The immediate past Director of Claude Ake Centre for Governance, University of Port Harcourt, Prof Eme Ekekwe, is an expert in political theory and political economy. In this interview with KELVIN EBIRI, he argued that even though presidential candidates and their parties have outlined their programmes and policies, there were no clearly designed blueprints to actualise them. According to him, both the APC and the PDP are simply shouting at each other, spreading falsehood, while the smaller parties do not offer sustainable alternatives.

What is your assessment of the policies and programmes of the contending political parties in the buildup to the 2019 polls?

My assessment of the candidates, especially the two major ones is that we have a situation of six and half a dozen; different labels, different faces, but in terms of their vision for the country, I don’t really see any difference.

Those who are in the APC, or those who are in the PDP are all in one family. They all come from the same social class.

There is nothing wrong with being from the same social class, but they have within that class the same tendency to see Nigeria as a corporate entity not as a political entity.

A corporate entity in the sense that it is something they can own; they think the country is theirs.

A political entity is one that belongs to the people and you are seeking to respond to the needs of the people. They want to run Nigeria the way an owner runs his company.

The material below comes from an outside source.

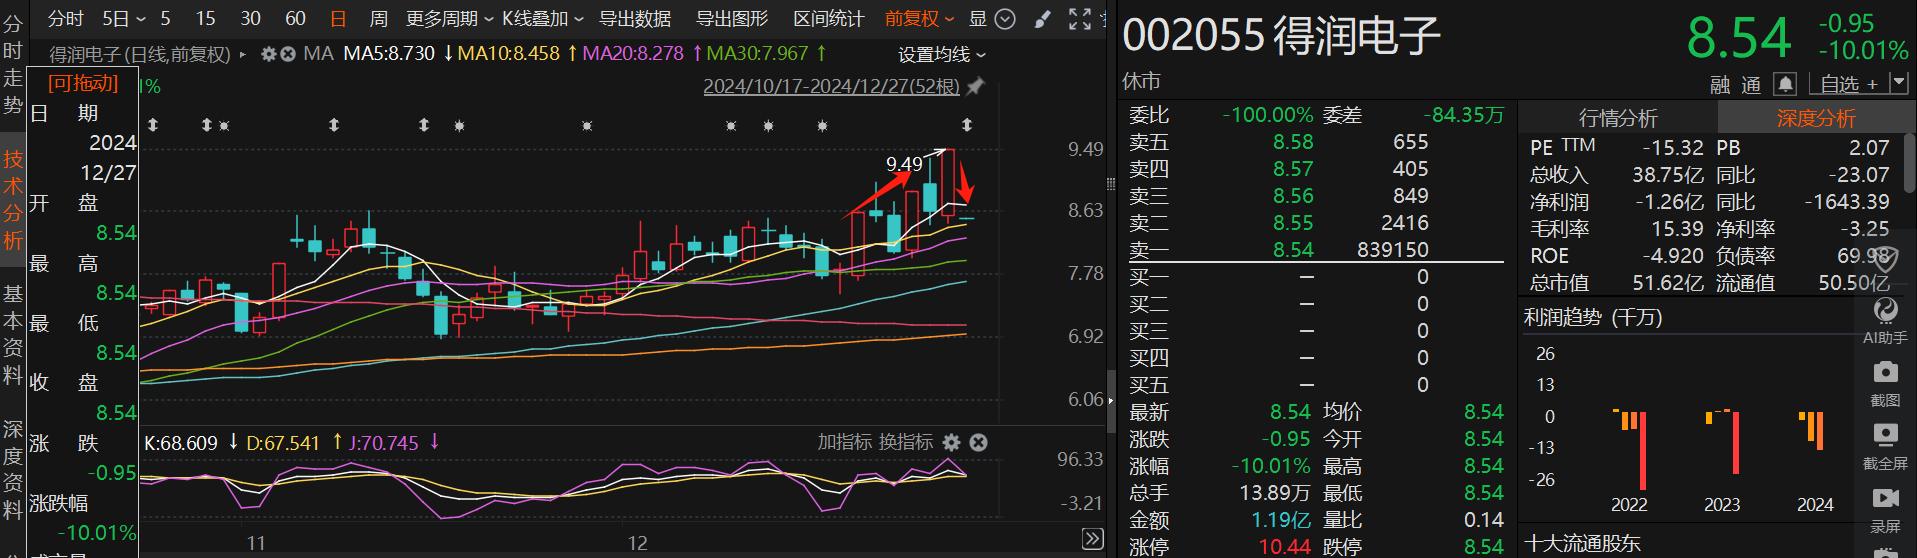1917x558 pixels.
Task: Click the 导出数据 button
Action: tap(634, 19)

Efficiency is good and there is nothing wrong with being efficient, but when they talk about their programmes, you don’t see any planning behind those programmes.

When you don’t have plans, the degree of efficiency that you are going to achieve is very little. They do not, in my opinion, understand what the causes of the country’s problems are.

It is true all of them talk about unemployment; they talk about poor economy, they talk about poor education system, and the lack of infrastructure, but what are the basic causes and how are they going to tackle them? I don’t see them responding to that question.

The Nigeria we run, I have always maintained, is not Nigeria’s Nigeria; it is Britain’s Nigeria.

We have not yet asked ourselves how do we develop a country that will respond to the needs of the people as opposed to a country that responds to the needs of the capital. Capital is important and should not be ruled out, but you must put the people before the capital.

When you put capital before the people, what will be important to you will be mirco-economic figures, but not the impact of those figures on the people.

I really do not see any difference between the major parties in contention.

So, there is a presumption among the major presidential candidates that it is now a matter of muscles, and not of brains; this is what is going to determine the presidential race, and not your ability to convince the people.

We also seem to have this impression that certain spaces will necessarily belong to certain political parties, whereas liberal democracy stipulates that it is one man, one vote.

In other words, you have to get the consent of each individual, but once you sit in one place and say this state will go this party, that state will go that party, that is why you and I see very little activities because they have already presumed that certain political entities will belong to them by hook or by crook.

So, they don’t need to worry to convince you and I about what they will do when they are in office.

The other side of it is that, those who are outside the parties have, unfortunately nursed this orientation that we are available to be bought with dollar, rice, clothes etc.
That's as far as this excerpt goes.